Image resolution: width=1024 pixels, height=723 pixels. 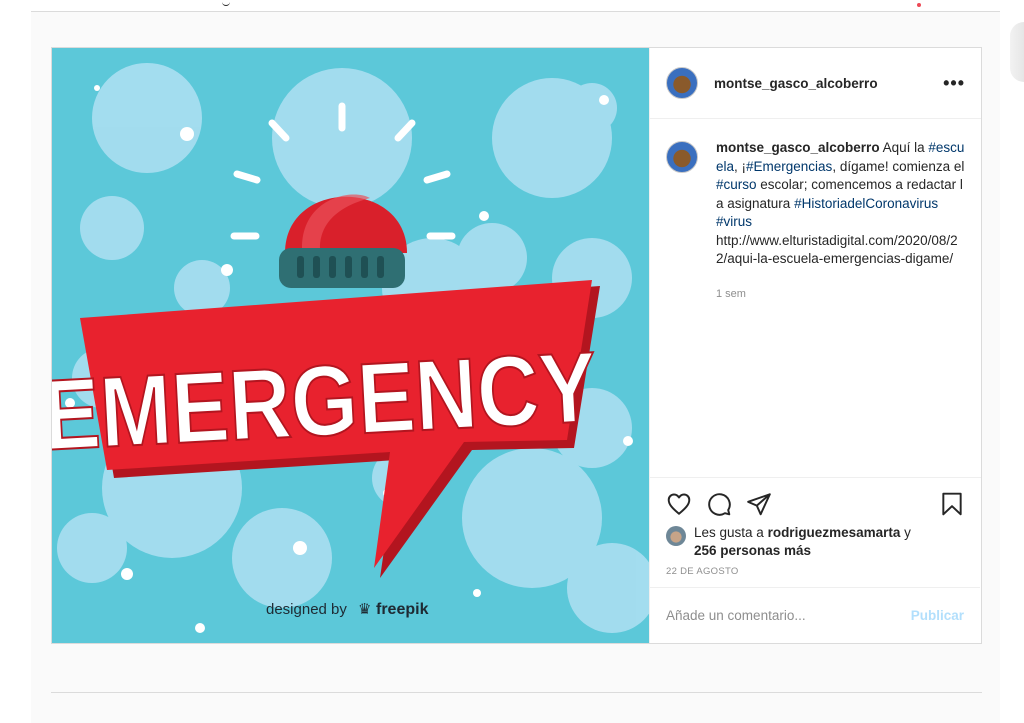 What do you see at coordinates (1017, 52) in the screenshot?
I see `side-panel-edge` at bounding box center [1017, 52].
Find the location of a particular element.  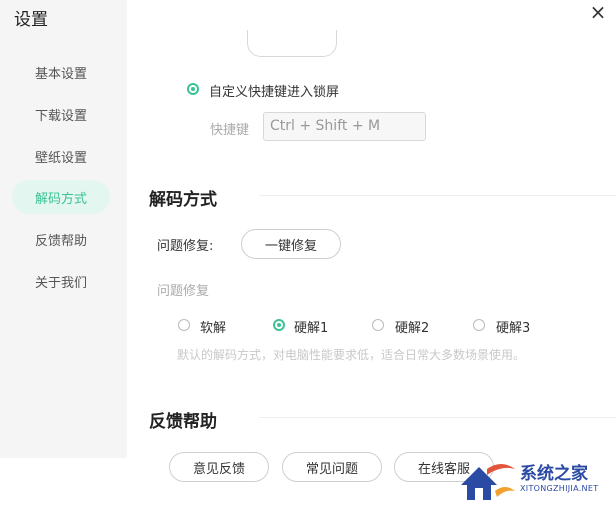

faq-button-label: 常见问题 is located at coordinates (332, 469).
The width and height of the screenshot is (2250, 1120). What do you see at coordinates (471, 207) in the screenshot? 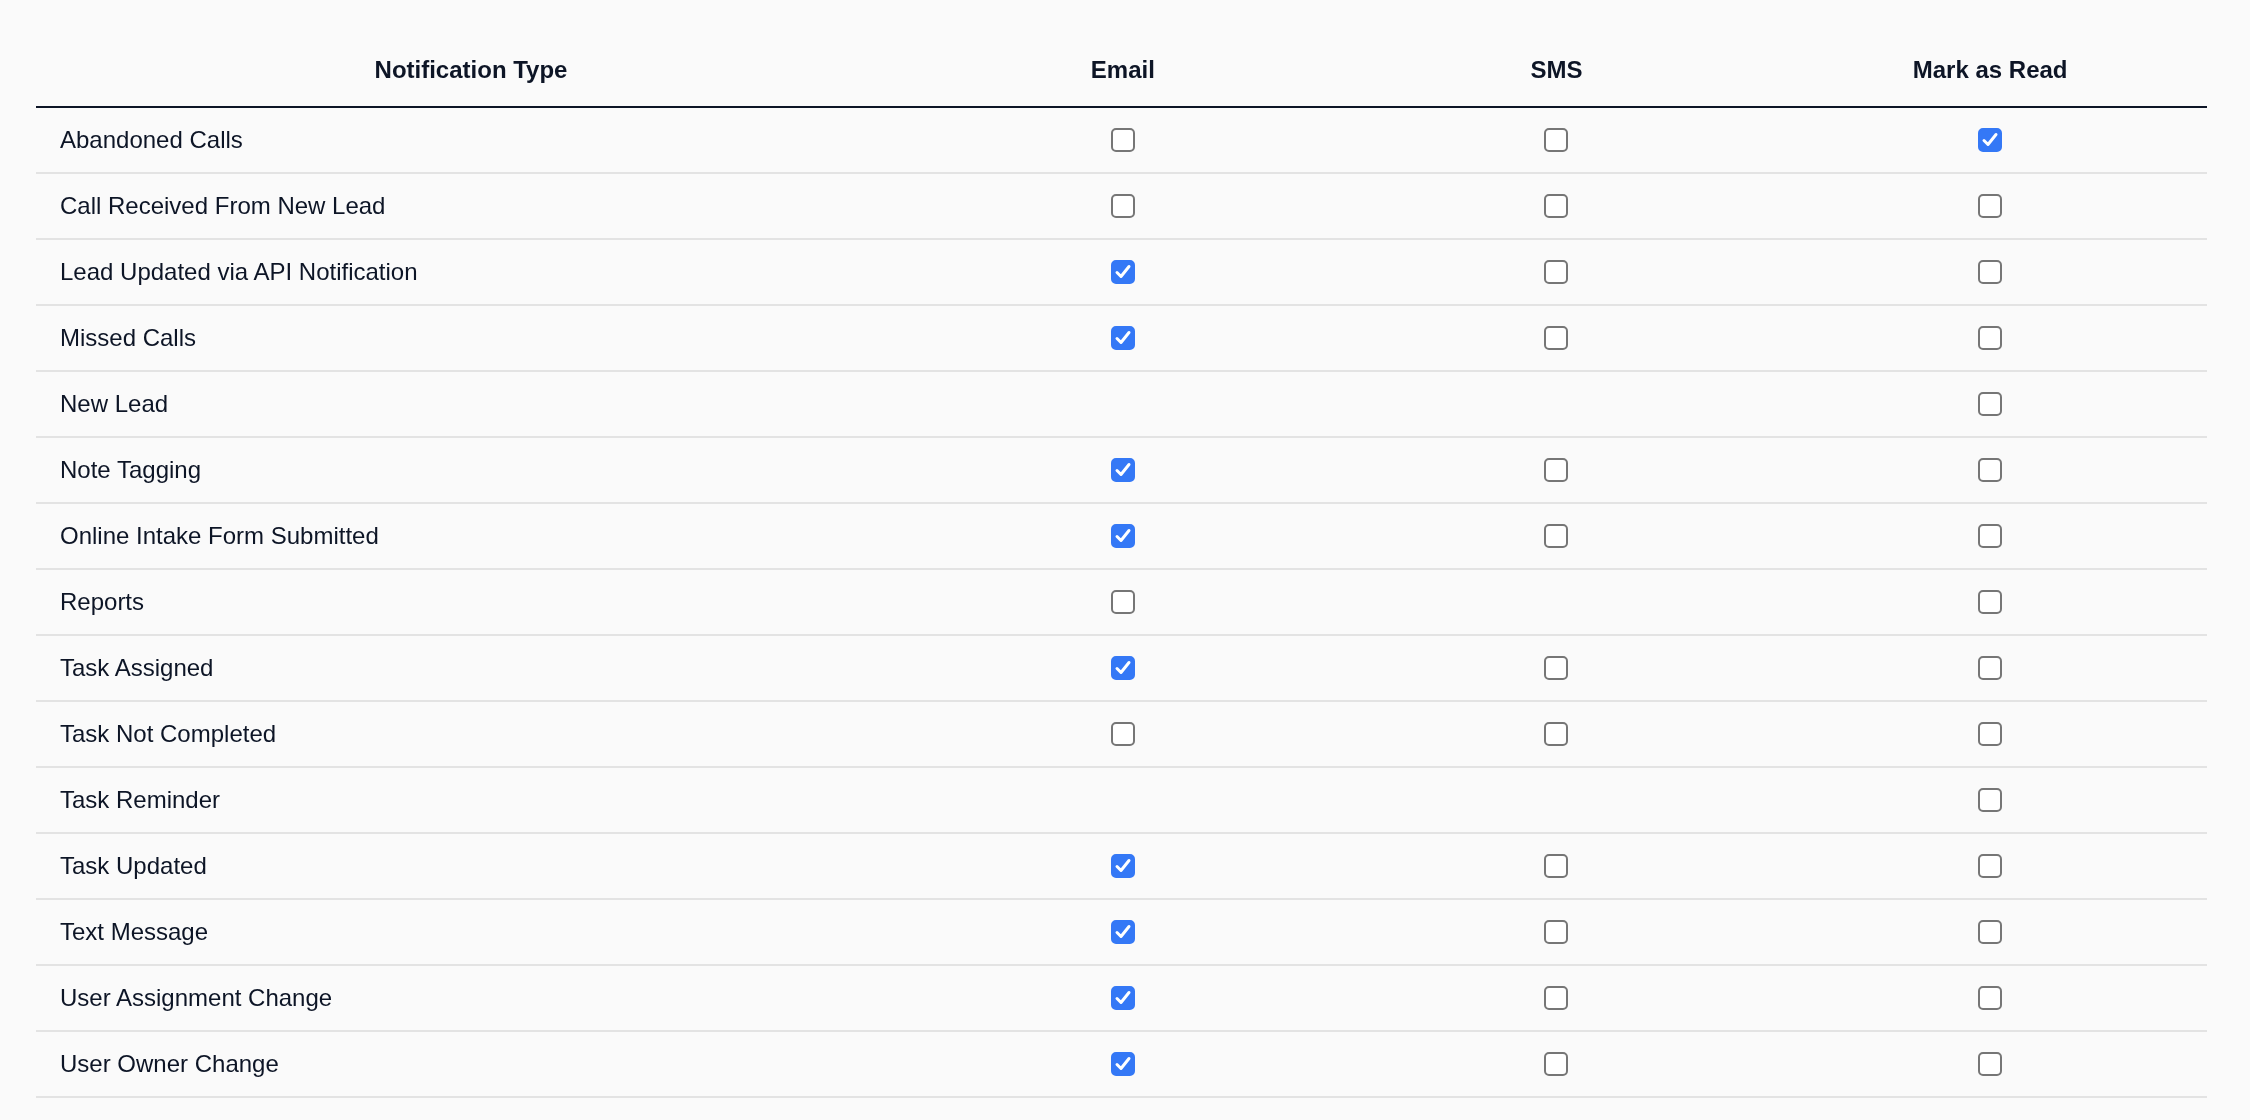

....................

== 练习目标 ==
请更新从含有“Find the location of a particular element.”的那一行起、一直到记录末尾的全部内容：把里面的“screenshot”换成“screen capture”，别的一字不改。答案里不要放图片。

== 本题答案 ==
Find the location of a particular element.  

faq-button-label: 常见问题 is located at coordinates (332, 469).
The width and height of the screen capture is (2250, 1120). What do you see at coordinates (471, 207) in the screen capture? 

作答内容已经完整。